-- Begin --

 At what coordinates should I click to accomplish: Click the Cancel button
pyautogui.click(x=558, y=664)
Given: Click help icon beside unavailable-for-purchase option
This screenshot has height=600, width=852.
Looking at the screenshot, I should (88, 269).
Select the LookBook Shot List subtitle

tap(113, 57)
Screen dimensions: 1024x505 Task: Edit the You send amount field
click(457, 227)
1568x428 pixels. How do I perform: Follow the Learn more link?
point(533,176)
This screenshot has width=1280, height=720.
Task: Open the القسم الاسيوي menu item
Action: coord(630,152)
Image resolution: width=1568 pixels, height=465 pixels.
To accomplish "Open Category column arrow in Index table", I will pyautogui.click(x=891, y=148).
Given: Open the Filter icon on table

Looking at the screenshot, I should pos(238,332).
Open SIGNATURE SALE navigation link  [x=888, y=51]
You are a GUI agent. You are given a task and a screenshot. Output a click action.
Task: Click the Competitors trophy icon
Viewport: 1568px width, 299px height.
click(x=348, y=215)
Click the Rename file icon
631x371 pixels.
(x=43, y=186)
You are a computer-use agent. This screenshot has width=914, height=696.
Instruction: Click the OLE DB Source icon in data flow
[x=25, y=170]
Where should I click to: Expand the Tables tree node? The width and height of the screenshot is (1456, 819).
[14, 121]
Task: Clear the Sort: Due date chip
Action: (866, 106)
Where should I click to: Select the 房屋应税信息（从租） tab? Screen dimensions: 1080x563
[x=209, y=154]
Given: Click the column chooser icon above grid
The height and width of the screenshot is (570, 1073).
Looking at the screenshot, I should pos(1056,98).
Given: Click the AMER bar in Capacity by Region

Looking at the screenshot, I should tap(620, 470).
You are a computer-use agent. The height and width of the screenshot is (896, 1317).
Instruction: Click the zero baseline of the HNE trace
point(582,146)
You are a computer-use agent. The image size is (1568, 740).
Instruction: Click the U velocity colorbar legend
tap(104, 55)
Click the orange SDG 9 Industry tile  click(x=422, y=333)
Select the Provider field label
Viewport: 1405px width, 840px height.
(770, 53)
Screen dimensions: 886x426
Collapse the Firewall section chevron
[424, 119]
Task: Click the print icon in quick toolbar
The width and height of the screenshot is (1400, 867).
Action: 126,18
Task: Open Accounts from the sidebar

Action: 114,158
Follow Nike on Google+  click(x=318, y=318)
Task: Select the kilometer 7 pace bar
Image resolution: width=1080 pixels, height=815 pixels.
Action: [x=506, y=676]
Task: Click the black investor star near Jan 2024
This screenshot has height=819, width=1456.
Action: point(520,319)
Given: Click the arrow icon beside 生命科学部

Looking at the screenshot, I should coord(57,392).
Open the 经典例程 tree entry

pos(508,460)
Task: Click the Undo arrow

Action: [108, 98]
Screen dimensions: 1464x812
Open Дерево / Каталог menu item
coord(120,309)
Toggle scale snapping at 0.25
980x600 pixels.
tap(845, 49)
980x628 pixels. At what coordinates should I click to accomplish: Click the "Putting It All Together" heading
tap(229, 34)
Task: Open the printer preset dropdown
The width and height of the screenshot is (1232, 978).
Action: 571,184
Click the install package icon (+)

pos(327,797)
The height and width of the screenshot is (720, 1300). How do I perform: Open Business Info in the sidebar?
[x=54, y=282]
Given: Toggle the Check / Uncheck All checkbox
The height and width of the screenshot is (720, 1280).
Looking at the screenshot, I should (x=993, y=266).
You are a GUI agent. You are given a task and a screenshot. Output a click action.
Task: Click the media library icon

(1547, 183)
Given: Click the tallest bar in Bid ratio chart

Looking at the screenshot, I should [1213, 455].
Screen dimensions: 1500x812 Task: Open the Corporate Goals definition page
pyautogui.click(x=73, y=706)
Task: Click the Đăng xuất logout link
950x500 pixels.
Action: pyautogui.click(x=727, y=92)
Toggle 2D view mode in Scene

-- End --

Short problem
Rewrite the records from the line with "Given: Click the arrow icon beside 生命科学部" to the line with "pos(327,797)" so that "printer preset" becomes "print preset" and nothing else changes.

Task result
Given: Click the arrow icon beside 生命科学部

Looking at the screenshot, I should coord(57,392).
Open the 经典例程 tree entry

pos(508,460)
Task: Click the Undo arrow

Action: [108, 98]
Screen dimensions: 1464x812
Open Дерево / Каталог menu item
coord(120,309)
Toggle scale snapping at 0.25
980x600 pixels.
tap(845, 49)
980x628 pixels. At what coordinates should I click to accomplish: Click the "Putting It All Together" heading
tap(229, 34)
Task: Open the print preset dropdown
The width and height of the screenshot is (1232, 978).
Action: 571,184
Click the install package icon (+)

pos(327,797)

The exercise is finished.